All seven of the masks assembled side-by-side (Courtesy WOJR)

During the Other Masks show, which ran at Balts Projects in Zurich, Switzerland, the WOJR team filtered architectural detailing through the lens of masks. Masks are artifacts with significant cultural value in every society, and transforming the facets, grids, angles, and materials typically found in a facade into “personal” objects was meant to imbue them with the same cultural cachet—and provoke viewers into wondering who crafted them. WOJR designed seven unique masks and a stone bas-relief for the show, enlisting the help of Quarra Stone to fabricate the pieces. Unlike its work for Cyclopean Cannibalism, Quarra Stone used robotic milling combined with traditional techniques to give the sculptural objects a high level of finish.

Other Masks sprung from WOJR’s unbuilt Mask House, a cabin designed for a client seeking a solitary place to grieve in the woods. Through this lens, WOJR created what they call “a range of artifacts that explore the periphery of architectural representation.”

Active Textile

The work of MIT’s Self-Assembly Lab is regularly publicized, whether it is the lab’s self-assembling chair or a rapid 3-D printing method developed with furniture manufacturer Steelcase that allows for super large prints in record time. The lab’s latest foray into active materials, Active Textile, is the culmination of a three-year partnership between lab founder Skylar Tibbits and Steelcase in programmable materials.

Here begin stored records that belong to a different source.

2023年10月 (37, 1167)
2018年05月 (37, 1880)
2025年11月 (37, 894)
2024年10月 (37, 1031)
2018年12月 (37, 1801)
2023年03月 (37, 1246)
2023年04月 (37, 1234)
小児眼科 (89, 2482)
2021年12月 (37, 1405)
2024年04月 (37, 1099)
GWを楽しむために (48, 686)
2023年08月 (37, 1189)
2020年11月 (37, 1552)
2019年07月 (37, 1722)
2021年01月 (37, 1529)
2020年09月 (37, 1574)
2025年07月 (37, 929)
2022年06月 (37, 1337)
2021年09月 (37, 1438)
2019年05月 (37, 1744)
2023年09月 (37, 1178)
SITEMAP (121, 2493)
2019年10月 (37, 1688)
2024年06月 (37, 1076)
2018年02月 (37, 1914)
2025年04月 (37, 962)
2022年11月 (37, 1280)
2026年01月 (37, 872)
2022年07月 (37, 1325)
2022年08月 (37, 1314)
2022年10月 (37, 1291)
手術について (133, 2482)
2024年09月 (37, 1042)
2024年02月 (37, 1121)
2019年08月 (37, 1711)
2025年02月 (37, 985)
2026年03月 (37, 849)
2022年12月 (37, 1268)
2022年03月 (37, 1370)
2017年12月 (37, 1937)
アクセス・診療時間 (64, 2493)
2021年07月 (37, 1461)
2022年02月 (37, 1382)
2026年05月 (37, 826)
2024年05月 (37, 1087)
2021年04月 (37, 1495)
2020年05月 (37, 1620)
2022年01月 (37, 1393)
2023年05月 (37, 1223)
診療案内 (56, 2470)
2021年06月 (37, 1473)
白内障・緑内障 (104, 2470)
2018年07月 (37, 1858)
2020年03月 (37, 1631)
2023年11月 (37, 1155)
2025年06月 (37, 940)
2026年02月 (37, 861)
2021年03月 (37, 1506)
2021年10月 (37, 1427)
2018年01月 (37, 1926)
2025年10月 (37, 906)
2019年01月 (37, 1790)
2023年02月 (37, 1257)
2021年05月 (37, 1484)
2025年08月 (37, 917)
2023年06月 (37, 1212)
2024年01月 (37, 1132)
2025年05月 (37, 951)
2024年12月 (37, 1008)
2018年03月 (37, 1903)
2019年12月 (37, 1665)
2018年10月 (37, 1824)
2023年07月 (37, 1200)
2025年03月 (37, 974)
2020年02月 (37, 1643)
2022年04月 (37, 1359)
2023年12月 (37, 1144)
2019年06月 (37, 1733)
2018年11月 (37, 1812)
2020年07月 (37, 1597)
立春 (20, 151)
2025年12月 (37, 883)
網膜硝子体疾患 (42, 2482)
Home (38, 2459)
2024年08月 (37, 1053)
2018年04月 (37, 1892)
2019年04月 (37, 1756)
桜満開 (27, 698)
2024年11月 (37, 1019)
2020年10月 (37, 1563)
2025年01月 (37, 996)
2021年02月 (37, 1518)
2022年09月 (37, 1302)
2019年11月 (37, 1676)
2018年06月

Imagine a world where, after buying a pair of pants, a store associate would then heat your clothes until they shrank to the desired fit. Or a high-rise office building where perforations in the shades automatically opened, closed, twisted, or bent to keep the amount of incoming sunlight consistent. In the same way that pine cones open their platelets as humidity swells the wood, the fabric of Active Textile mechanically reacts to light and heat.

The fabric has been treated to open and close in response to heat.

The fabric has been treated to open and close in response to heat (Courtesy the Self-Assembly Lab)

The team thinly shaved materials with different thermal coefficients—the temperatures at which they expand and contract—using a laser to minimize waste, and laminated the layers to form a responsive fabric. The fabric was stretched between a metal scaffolding. Applied-material designers Designtex digitally printed patterns on both sides; the front was printed to allow the fabric to curl in response to heat, while the back allowed light to shine through.

Active Textile is currently on view at the Cooper Hewitt, Smithsonian Design Museum’s The Senses: Design Beyond Vision exhibition through October 28. The Self-Assembly team is researching more commercial uses for the material, such as in self-adjusting furniture or programmable wall coverings.